Lulus Verifikasi Dewan Pers No.126/DP-Terverifikasi/K/X/2017

Empat Anggota DPD Kepri Gunakan Hak Bertanya kepada Presiden Tolak Kebijakan Mobil Murah
Oleh : Surya
Jum'at | 25-10-2013 | 16:10 WIB

BATAMTODAY.COM, Jakarta - Sebanyak 96 Anggota DPD RI dari 132 Anggota DPD sepakat menggunakan hak bertanya kepada Presiden Susilo Bambang Yudhoyono (SBY) terkait kebijakan mobil murah (Low Cost Green Car/LGCC), termasuk empat  Anggota DPD asal Kepulauan Riau (Kepri).

 
Namun penggunaan hak bertanya 96 Anggota DPD ini, tidak didukung oleh Ketua DPR Irman Gusman dan Wakil Ketua DPD GKR Hemas yang tetap menyatakan mendukung kebijakan pemerintah tersebut.

Sedangkan Wakil Ketua DPD Laode Ida mendukung dan ikut menandatangani hak bertanya kepada Presiden SBY soal kebijakan mobil itu yang digagas oleh Anggota DPD asal DKI Jakarta AM Fatwa.

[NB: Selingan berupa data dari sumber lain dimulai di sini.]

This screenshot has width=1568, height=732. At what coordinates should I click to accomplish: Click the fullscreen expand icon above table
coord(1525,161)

Sementara Anggota DPD asal Kepri Riau yang menggunakan hak bertanya kepada Presiden dan membubuhkan tandatangan menolak kebijakan mobil murah adalah Aida Z Nasution Ismeth, Zulbahri Madjid, Hardi S Hood dan Djasarmen Purba. 

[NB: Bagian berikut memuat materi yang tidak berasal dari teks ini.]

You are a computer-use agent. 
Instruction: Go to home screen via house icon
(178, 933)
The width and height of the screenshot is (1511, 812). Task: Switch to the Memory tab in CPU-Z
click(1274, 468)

Usulan penyampaian hak bertanya Anggota DPD disampaikan AM Fatwa mewakili 96 Anggota DPD RI dalam Rapat Paripurna ke-6 Penutupan Masa Sidang I Tahun 2013-2014 yang dipimpin Ketua DPD Irman Gusman di Jakarta, Jumat (25/10).

Fatwa meminta Presiden SBY  menjelaskan pertimbangan pemerintah mengeluarkan kebijakan tersebut melalui penerbitan PP.No.41/2013 dan Permen No.33/M-IND/PER/7/2013 tentang pengembangan produksi kendaraan bermotor roda empat yang hemat energi, dan harga terjangkau.

"Kebijakan ini akan makin memperparah kemacetan di berbagai kota besar, bukan hanya Jakarta saja tetapi juga kota-kota yang belum memiliki sistem transportasi publik yang terintegrasi baik," kata Fatwa.

Menurut Fatwa, tingginya permintaan mobil murah ditengah rendahnya lifting minyak nasional akan makin menyebabkan  ketergantungan pada BBM impor.

"Kebijakan apa yang akan ditempuh saudara Presiden untuk mengendalikan kepemilikan mobil mahal dari mereka yang sudah memiliki mobil, tapi terus menambah jumlah mobil pribadi, dan keluarga untuk mengimbangi permintaan mobil murah," tanya Fatwa kepada Presiden SBY.

Kebijakan apa yang akan diambil Presiden, kata Fatwa, jika ternyata produsen mengimpor secara utuh bahan baku atau kandungan lokalnya tidak memenuhi syarat 80 %. "Atau langkah apa yang akan diambil untuk memastikan program mobil murah itu akan memenuhi syarat komponen lokal minimal 80 persen?” tanya Fatwa lagi.

Fatwa menambahkan, kebijakan apa yang akan ditempuh Presiden agar kebijakan mobil murah tidak hanya terkesan sebatas kebijakan populis untuk mendongkrak citra positif pemerintah yang tengah terpuruk di mata publik. Sebab, DPD berpandangan  pemerintah belum memiliki cetak biru (blue print) dalam membangun daya saing industri otomotif nasional.

"Apakah ada kebijakan khusus dari Saudara Presiden di bidang infrastruktur dan moda transportasi yang sesuai kebutuhan setempat dan secara ekonomi relatif murah? Apakah kebijakan mobil murah itu merupakan nama lain dari kebijakan mobil nasional? Adakah cetak biru  itu telah mengalami uji publik dan mendapat dukungan semua pihak termasuk lembaga-lembaga legislatif, sesuai kewenangan yang diberikan konstitusi".

Kebijakan mobil murah, lanjutnya, sebenarnya bertentangan dengan pernyataan Presiden pada pertemuan G-20 Pittsburgh September 2009  lalu, yang sepakat mencanangkan penurunan emisi gas rumah kaca (GRK) sebesar 26 % pada tahun 2020, berdasarkan sekenario businnes as usual (BAU).

"Sementara dengan kebijakan mobil murah itu akan menimbulkan konsekuensi logis seperti kemacetan, memburuknya kualitas udara di kota-kota besar, dan menurunnya derajat kesehatan masyarakat," katanya.

Hal itu berdasarkan proyeksi Bappenas RI dan Japan International Cooperation Agency (JICA) yang akan muncul kerugian ekonomi sebesar Rp 28,1 triliun, dan kerugian nilai waktu perjalanan mencapai Rp 36,9 triliun, bila tidak ada perbaikan sistem transportasi Jabodetabek sampai 2020.

"Sementara itu perhitungan Kementerian Lingkungan Hidup akibat pencemaran udara di Jakarta jumlah biaya kesehatan yang dikeluarkan mencapai Rp 38,5 triliun. Sedangkan berdasarkan Rilis data Infrastructur Patnership and Knowledge Center ongkos sosial kemacetan di Jakarta mencapai Rp 68 triliun per tahun," tandas Fatwa.